Senate Majority Whip Dick Durbin (D-Ill.) acknowledged that leaders were dealing with demands for more changes and that some of the discussion revolved around giving junior Members more of a say in the legislative process and more authorship of bills.
“We’re finding way to utilize the talents of all of our Members,” he said.
On Monday, Reid alerted colleagues that he will transfer control of messaging and policy coordination to his No. 3 lieutenant, Sen. Charles Schumer (D-N.Y.), and that he will switch out his chief of staff. He also elevated 2008 class member Sen. Mark Begich (D-Alaska) to the new No. 5 leadership spot: chairman of the Democratic Steering and Outreach Committee.
One senior Senate Democratic aide said the changes show that Reid’s eye is focused on 2012 and the challenges the next two years will present. The aide noted the large number of Democrats seeking re-election, as well as the fact that Republicans have much stronger hands to play in the House majority and in a bigger Senate minority.
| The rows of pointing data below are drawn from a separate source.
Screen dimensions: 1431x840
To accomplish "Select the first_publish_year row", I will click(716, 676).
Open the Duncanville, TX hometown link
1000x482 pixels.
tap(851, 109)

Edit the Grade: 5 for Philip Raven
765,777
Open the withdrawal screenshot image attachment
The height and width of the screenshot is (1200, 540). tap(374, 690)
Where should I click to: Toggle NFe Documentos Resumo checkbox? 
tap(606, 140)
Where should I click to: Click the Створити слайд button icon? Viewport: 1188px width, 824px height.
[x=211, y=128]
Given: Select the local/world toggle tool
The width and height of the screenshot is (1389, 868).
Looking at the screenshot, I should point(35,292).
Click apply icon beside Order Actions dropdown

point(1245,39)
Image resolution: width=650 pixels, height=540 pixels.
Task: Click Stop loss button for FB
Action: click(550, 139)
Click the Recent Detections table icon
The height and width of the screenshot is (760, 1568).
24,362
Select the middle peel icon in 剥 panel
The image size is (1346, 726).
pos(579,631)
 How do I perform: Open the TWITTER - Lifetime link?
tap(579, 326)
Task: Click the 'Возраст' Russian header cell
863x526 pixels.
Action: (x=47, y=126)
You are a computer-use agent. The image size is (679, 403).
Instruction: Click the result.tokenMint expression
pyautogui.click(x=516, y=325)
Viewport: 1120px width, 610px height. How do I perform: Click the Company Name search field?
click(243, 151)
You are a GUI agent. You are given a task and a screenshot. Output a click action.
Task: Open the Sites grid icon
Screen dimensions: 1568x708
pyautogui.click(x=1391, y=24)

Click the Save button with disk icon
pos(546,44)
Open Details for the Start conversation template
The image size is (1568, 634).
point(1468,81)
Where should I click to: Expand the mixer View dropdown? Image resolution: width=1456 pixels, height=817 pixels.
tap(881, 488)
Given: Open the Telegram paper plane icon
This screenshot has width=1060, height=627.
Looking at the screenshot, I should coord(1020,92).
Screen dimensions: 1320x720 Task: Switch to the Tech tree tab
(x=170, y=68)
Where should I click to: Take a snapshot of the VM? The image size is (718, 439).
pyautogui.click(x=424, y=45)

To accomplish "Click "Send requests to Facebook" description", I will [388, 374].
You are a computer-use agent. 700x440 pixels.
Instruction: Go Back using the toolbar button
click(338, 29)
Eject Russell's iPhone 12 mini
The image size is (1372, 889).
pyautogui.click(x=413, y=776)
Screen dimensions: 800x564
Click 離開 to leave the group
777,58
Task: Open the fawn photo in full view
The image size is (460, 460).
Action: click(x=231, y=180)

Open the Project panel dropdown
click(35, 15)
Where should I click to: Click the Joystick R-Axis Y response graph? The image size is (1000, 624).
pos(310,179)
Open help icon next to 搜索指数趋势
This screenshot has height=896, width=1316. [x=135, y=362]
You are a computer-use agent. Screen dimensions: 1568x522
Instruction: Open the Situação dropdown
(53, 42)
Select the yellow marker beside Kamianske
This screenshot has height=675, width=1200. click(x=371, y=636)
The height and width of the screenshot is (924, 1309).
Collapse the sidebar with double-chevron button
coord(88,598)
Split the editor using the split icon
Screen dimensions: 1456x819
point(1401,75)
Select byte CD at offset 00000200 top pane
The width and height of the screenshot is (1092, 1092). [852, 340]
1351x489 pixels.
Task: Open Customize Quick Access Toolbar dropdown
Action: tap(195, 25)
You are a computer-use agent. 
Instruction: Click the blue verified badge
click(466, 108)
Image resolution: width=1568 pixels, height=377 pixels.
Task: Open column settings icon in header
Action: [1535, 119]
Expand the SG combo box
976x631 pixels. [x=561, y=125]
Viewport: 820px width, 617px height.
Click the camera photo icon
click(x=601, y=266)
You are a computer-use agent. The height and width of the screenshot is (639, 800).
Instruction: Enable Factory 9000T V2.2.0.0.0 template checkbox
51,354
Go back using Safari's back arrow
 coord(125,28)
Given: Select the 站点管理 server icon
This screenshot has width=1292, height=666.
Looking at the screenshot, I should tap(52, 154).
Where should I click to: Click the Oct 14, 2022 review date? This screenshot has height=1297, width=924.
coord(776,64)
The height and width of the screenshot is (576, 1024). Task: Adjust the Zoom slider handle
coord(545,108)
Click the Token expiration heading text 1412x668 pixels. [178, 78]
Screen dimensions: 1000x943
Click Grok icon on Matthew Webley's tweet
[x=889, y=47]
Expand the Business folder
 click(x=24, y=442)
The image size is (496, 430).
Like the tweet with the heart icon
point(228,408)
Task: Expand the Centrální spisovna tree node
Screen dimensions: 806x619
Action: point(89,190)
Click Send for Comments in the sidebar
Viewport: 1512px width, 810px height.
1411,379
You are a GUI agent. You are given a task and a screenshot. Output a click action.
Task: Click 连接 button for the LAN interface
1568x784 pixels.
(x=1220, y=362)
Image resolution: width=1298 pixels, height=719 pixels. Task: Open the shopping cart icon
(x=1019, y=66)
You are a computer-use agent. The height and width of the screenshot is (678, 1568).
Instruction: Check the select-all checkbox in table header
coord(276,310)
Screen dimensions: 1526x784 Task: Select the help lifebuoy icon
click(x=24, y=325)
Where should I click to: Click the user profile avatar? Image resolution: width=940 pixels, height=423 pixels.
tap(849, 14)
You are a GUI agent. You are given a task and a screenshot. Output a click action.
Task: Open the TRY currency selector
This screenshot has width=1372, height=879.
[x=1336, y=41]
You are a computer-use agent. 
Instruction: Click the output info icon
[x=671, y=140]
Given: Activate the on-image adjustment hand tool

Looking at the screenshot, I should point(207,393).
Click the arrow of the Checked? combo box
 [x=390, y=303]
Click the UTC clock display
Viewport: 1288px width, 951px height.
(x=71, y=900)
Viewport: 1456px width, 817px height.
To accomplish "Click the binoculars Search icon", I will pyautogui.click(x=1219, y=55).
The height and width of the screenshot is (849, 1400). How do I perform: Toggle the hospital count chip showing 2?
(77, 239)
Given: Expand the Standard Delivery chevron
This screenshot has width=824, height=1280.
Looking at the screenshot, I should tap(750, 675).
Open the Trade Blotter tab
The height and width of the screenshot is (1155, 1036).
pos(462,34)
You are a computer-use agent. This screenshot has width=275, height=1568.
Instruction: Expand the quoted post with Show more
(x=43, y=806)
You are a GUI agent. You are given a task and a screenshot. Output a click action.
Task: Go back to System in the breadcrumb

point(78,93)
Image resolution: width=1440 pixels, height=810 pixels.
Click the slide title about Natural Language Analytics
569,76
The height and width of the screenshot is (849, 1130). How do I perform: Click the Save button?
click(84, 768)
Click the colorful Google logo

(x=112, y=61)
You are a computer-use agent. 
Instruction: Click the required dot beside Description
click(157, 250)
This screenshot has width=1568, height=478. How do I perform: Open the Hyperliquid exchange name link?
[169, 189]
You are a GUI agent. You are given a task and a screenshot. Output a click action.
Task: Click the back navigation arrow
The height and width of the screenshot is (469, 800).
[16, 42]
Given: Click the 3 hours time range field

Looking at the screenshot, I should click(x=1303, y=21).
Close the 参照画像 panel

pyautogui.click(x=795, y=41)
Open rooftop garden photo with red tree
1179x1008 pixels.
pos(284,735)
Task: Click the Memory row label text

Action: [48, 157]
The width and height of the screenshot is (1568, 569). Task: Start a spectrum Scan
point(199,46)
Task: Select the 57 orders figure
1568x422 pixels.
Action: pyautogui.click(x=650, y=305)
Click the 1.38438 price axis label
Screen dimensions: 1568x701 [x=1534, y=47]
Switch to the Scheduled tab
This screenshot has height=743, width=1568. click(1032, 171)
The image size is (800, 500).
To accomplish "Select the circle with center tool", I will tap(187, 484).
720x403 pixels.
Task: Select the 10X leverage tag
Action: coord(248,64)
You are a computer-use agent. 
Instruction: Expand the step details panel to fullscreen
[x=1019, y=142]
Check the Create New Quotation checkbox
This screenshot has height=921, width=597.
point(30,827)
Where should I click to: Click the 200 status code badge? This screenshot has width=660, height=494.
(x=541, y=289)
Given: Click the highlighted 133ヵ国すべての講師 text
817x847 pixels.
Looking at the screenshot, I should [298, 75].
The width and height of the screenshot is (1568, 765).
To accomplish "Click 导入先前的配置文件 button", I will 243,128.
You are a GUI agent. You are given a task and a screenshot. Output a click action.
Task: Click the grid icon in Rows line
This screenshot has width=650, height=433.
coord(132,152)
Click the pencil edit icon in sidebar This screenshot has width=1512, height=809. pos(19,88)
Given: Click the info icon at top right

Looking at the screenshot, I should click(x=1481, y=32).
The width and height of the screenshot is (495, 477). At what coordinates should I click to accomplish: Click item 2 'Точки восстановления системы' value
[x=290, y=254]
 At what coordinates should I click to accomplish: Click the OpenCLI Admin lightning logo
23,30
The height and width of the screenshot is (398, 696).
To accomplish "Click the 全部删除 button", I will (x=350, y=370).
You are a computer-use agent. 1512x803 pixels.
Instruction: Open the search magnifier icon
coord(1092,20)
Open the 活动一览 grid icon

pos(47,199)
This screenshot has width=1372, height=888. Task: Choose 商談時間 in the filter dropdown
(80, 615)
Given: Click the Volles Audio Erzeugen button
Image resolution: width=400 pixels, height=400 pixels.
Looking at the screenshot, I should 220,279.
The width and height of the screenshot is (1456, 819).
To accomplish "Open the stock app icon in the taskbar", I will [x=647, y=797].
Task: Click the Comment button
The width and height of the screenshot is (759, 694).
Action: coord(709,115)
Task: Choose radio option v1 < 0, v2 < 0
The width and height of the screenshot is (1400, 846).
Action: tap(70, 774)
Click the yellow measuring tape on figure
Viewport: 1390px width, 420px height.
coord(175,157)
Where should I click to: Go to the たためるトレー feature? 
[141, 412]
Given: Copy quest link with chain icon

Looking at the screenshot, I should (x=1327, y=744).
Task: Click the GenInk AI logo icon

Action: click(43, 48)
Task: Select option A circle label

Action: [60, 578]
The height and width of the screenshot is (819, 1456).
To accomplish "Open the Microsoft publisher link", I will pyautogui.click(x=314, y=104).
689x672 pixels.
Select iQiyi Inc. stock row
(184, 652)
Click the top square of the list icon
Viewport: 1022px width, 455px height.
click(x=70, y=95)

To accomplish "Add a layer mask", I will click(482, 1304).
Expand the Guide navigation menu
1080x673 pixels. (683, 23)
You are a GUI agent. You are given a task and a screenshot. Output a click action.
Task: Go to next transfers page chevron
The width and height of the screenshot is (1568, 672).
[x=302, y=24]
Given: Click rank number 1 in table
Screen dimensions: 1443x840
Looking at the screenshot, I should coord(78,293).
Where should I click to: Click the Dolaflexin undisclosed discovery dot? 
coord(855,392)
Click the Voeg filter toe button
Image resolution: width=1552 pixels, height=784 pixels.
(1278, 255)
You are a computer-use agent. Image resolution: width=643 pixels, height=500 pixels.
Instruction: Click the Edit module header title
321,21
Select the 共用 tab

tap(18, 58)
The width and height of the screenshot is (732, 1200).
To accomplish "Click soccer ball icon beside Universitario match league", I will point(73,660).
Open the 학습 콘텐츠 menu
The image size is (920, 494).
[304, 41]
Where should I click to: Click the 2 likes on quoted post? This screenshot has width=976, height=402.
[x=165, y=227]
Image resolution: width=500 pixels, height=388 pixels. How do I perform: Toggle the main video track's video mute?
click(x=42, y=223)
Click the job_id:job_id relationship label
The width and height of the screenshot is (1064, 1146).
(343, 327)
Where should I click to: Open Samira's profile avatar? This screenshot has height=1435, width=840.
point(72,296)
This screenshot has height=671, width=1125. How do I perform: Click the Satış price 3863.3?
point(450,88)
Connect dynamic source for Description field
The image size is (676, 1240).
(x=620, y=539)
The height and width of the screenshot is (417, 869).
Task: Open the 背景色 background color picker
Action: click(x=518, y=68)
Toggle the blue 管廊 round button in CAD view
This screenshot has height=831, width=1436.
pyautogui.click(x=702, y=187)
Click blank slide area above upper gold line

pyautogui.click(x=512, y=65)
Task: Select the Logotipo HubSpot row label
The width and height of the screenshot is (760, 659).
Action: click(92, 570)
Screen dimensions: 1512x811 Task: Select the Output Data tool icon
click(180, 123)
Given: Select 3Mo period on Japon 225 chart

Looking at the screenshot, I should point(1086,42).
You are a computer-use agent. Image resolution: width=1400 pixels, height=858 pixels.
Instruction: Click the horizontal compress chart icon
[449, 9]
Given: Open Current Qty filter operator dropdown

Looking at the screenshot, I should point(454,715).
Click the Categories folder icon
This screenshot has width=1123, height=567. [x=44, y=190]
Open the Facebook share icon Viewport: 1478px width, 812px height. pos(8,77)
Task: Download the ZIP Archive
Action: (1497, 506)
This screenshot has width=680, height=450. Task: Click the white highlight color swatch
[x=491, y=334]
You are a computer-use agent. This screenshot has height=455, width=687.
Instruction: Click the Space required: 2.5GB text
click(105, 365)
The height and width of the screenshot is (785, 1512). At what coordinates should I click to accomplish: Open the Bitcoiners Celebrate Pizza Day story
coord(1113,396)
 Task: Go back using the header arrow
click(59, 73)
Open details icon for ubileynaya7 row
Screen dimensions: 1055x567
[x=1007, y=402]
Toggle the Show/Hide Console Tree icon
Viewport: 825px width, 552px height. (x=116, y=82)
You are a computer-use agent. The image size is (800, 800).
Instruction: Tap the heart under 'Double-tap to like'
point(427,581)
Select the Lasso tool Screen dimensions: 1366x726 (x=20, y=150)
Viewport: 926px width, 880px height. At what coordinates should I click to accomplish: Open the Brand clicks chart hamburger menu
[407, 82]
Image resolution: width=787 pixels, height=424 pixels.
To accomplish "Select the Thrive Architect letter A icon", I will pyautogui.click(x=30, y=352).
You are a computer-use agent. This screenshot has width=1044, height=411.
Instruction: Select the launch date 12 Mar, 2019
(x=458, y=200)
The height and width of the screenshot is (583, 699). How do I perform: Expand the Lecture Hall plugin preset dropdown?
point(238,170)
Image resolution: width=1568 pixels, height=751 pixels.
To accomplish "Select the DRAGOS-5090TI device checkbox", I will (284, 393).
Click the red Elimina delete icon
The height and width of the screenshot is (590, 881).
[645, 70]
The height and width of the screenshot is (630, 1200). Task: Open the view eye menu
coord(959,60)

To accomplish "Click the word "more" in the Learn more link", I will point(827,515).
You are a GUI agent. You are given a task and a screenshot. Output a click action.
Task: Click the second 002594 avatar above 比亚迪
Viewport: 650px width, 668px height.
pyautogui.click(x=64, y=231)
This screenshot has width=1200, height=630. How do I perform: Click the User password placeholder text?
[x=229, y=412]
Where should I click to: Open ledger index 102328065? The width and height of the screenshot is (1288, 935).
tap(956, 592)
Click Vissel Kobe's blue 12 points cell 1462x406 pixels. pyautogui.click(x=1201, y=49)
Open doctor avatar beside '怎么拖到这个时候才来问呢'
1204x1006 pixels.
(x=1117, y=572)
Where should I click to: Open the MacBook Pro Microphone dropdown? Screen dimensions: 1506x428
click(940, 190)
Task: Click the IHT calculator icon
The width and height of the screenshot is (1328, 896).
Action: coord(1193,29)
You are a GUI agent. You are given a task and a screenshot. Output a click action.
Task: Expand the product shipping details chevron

“There are things that Reid does extremely well. ... It’s going to be increasingly difficult to get pieces of legislation through the House to the president and that’s where Reid’s focus is going to be,” the aide said. “At the same time, there will be a senior Senate Democrat [Schumer] who will be thinking every day about how to coordinate our policy and political message.”
The aide added that Reid also anticipates that the White House will be just as “ineffective” as they were during the past two years, but perhaps more so during the 112th Congress, because President Barack Obama will be focused on his own re-election.
“This is about making sure Obama’s got a majority to come back to when he gets re-elected,” the aide said.
The challenges Reid faces are nothing new. Junior Democrats fought for a more offensive message strategy after a bruising health care reform debate, and they took up filibuster reform once they grew frustrated with the slow pace of the chamber.
Sen. Tom Udall (D-N.M.) said Tuesday he has been broadening his coalition of filibuster reform supporters for the next Congress to include a few Republicans. McCaskill said getting a vote during the lame-duck session to restrict “secret holds” is “on my Christmas list.”
“I think it’s important to be willing to rock the boat for reform in the institution,” she said.
Sen. Amy Klobuchar (Minn.) has taken the lead for the first-term Members in creating a filibuster reform proposal the entire Democratic caucus might support. Sen. Benjamin Cardin (Md.) is doing the same for caucus rules, working to compile a list of changes that can be adopted for next year.
But it was unclear when the caucus might vote on the proposals.
“I think it’ll depend on the consensus-building meetings we’ll have this week,” Udall said. “It’s going to be a work in progress for a while.”